On my last day at the festival, as I was getting ready to leave, I watched one of the best films that the festival offered in this year’s edition and, paradoxically, it wasn’t a short film. The second part of the programme Conditional Cinema that started last year under the supervision of Finnish artist and curator Mika Taanila this year was dedicated to the human presence, language and speech in the cinema space. In one of its sections, it dealt more literally with its title, Conditional Cinema, with the films that could have been but never were. For the last part, Taanila decided to show Marguerite Duras’ 1977 experiment, Le Camion, a quiet and beautiful film in which Duras and Gerard Depardieu as Elle and Lui read Duras’ screenplay for a possible film that will never happen.

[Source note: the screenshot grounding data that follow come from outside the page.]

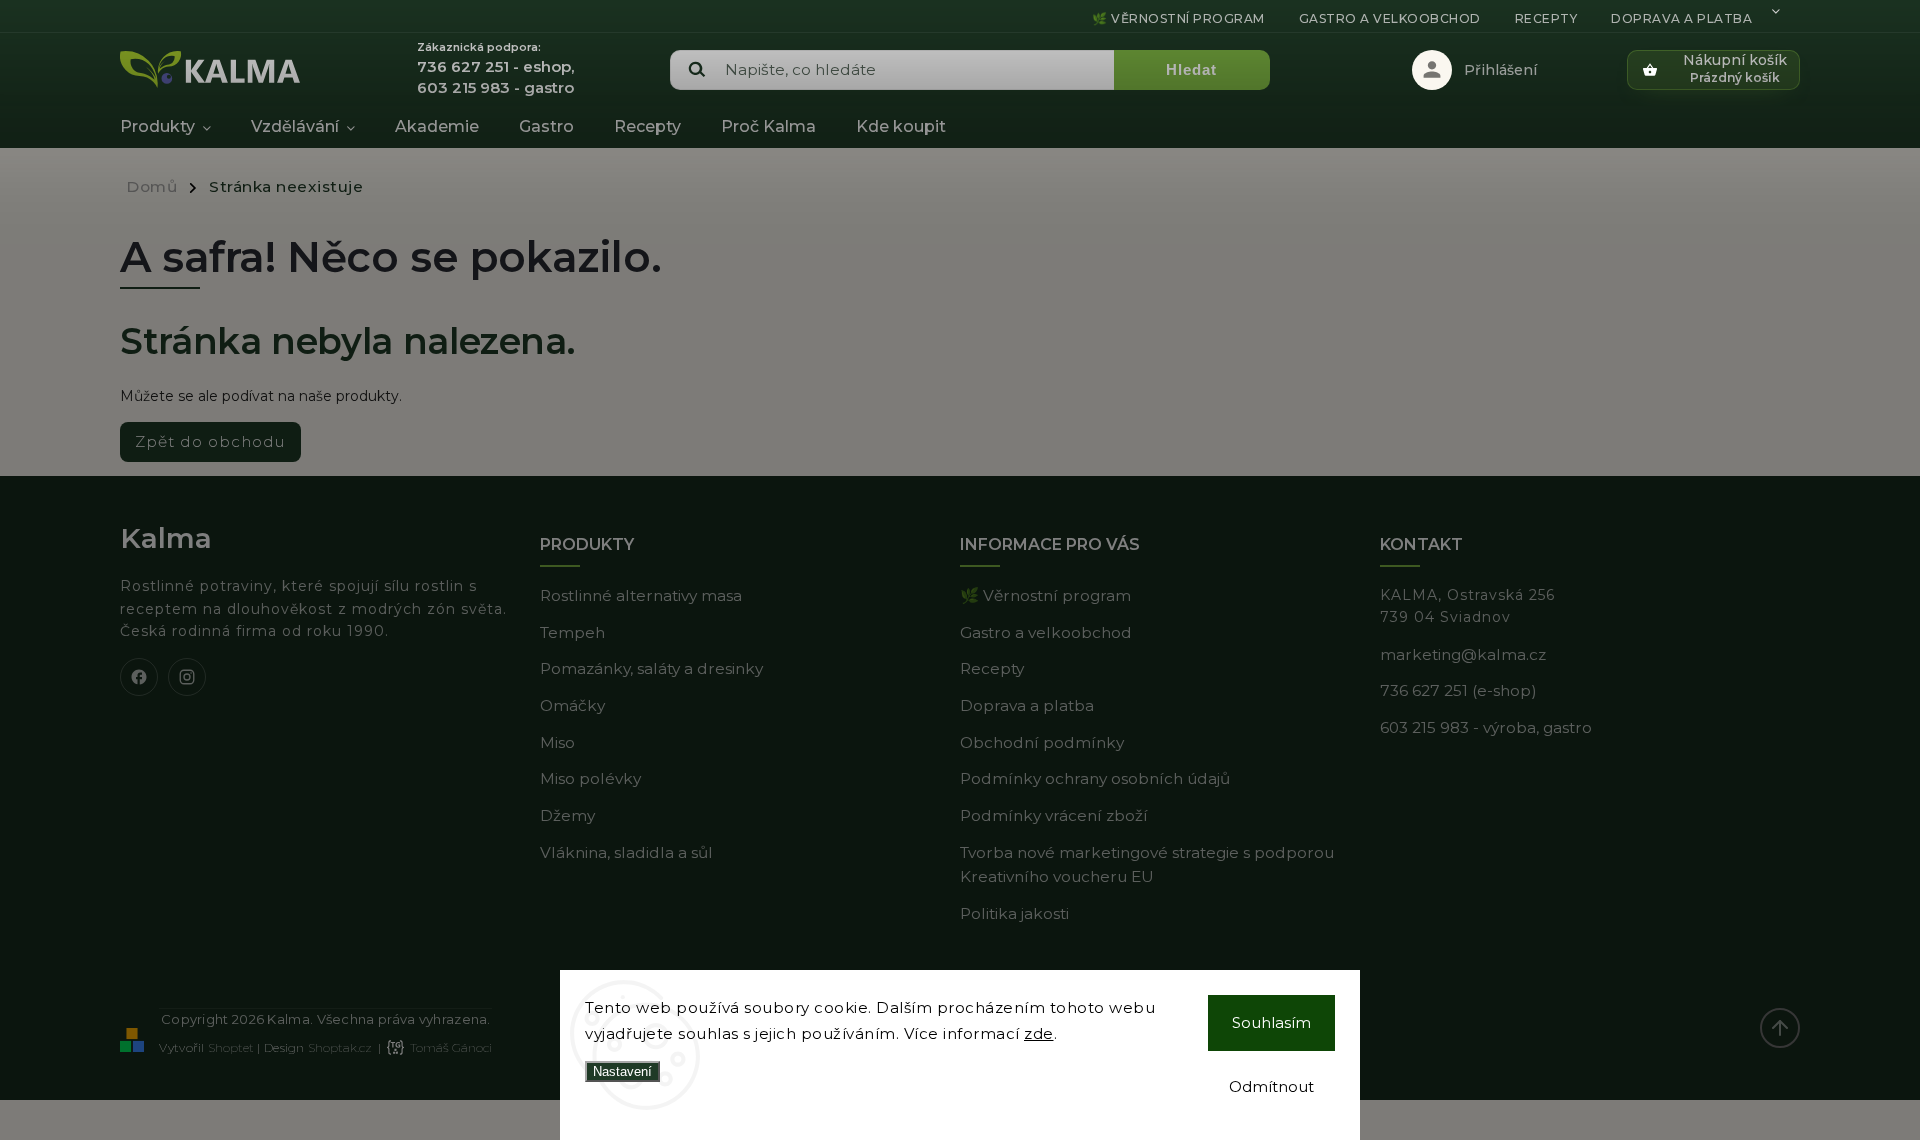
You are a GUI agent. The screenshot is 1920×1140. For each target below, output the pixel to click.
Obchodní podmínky (1042, 742)
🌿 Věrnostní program (1178, 18)
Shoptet (231, 1047)
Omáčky (572, 705)
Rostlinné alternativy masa (641, 595)
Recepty (1546, 18)
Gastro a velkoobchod (1390, 18)
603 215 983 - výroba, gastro (1486, 727)
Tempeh (572, 632)
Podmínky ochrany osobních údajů (1095, 778)
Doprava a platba (1681, 18)
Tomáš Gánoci (451, 1047)
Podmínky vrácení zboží (1054, 815)
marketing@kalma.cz (1463, 654)
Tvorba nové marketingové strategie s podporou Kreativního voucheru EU (1147, 865)
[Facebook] (139, 677)
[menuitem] (175, 127)
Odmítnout (1271, 1086)
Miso (557, 742)
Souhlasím (1271, 1022)
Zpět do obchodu (210, 441)
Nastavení (622, 1071)
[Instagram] (187, 677)
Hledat (1191, 69)
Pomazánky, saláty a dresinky (651, 668)
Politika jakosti (1014, 913)
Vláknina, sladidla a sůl (626, 852)
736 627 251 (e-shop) (1458, 690)
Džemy (567, 815)
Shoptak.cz (340, 1047)
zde (1039, 1033)
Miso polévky (590, 778)
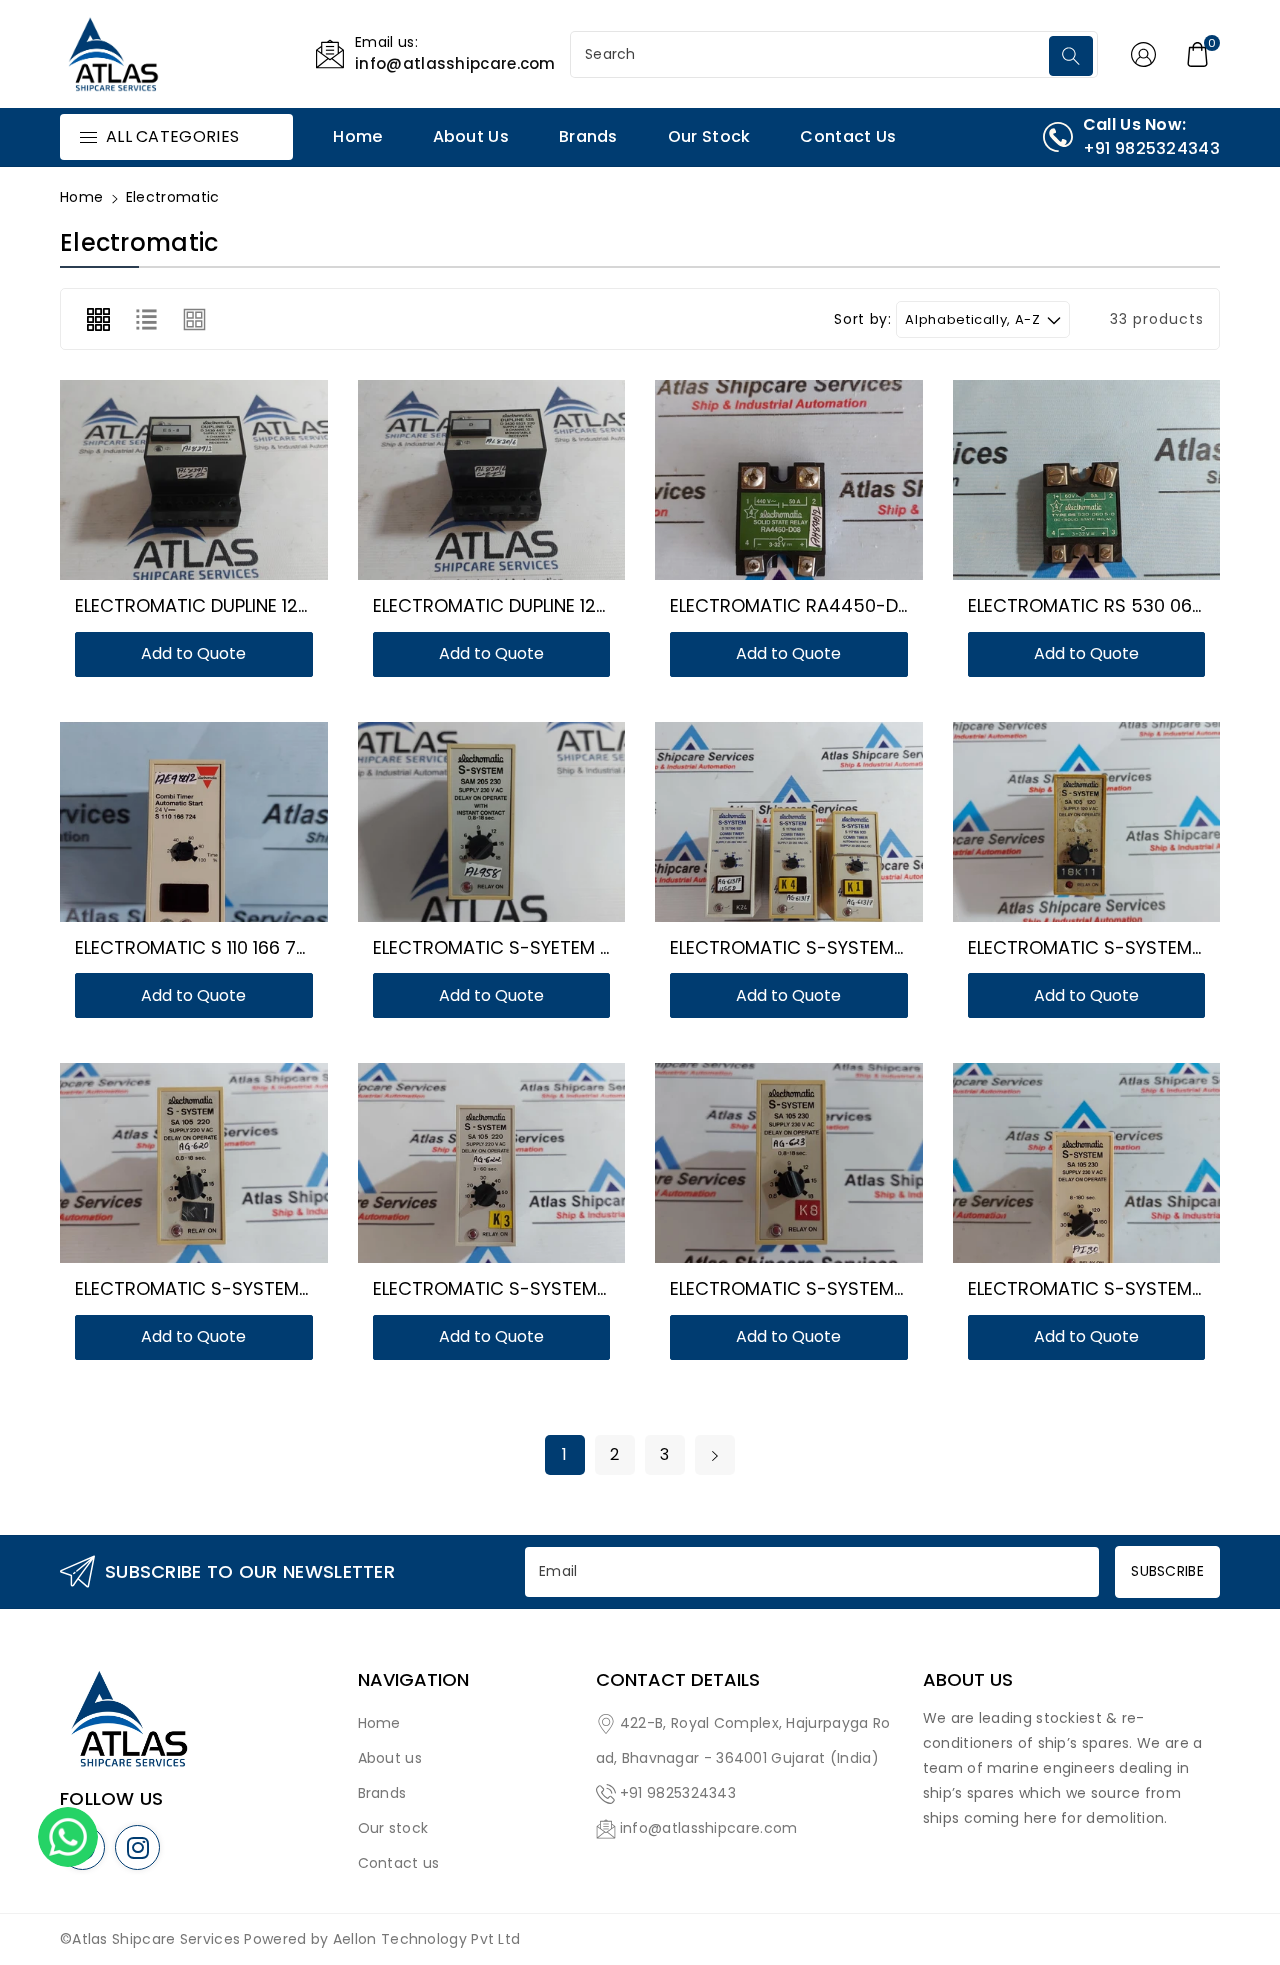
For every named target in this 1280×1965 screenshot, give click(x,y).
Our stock (393, 1828)
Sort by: (862, 319)
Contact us (399, 1863)
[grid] (98, 319)
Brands (382, 1793)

Of course, the film is actually happening during the reading, in a different form perhaps, while we watch her and Depardieu exchanging lines and smoking as the evening is falling in the unknown French place. Le Camion raises questions about the nature of cinema and reality in a contemplative and elegant way, giving us hints about the elusive essence of filmmaking, while reading and therefore creating the film in front of us that we will never really be able to watch. For me, it was a sign for departure from Oberhausen and an indication that I should be there again next spring, anticipating new discoveries.